Armand Thielens (2 September 1833 – 3 January 1878) was a Belgian naturalist who contributed to paleontology, botany and entomology. He was a collector and a founding member of the Royal Botanical Society of Belgium.

Thielens was born in Jodoigne, the son of a postmaster in Tienen (Tirlemont). He studied the natural sciences and the only book he wrote was on the Belgian plants of medical importance which was dedicated to C. Guillery, Professor at the Museum and the Royal Athenaeum of Brussels. He manufactured vinegar in his home town. He explored the Campine region and travelled widely in Europe including to Italy and Luxemborg on collecting trips. His herbarium collections went to the State Botanical Garden and a collection of bird specimens went to a private collector. He also had a collection of fossils.
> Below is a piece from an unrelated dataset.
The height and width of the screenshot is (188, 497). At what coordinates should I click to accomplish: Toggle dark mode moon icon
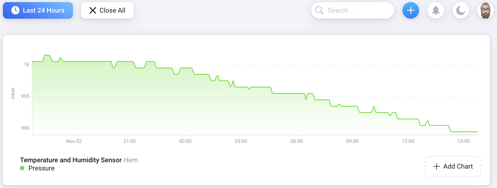pyautogui.click(x=461, y=11)
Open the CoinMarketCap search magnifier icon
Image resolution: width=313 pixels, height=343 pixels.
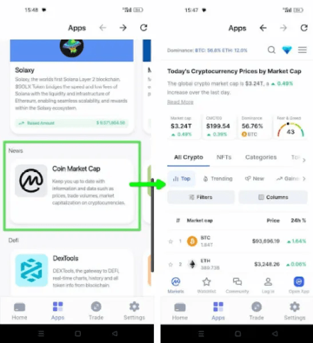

He collaborated with André Devos on plants and was a founding member of the Royal Botanical Society of Belgium. He was also a member of the Malacological Society and examined the collections of Marianna Paulucci, who invited him during his attendance at the Congresso internazionale di Botanica e dell’Esposizione internazionale di Orticoltura in 1874. He praised the organization of the collection. He married Palmyre Janssens in Tienen where he also built a personal natural history museum. He moved out of Tienen to Saint-Josse in 1876. He died in Paris. A fungus, Sphaeria thielensii was named in his honour.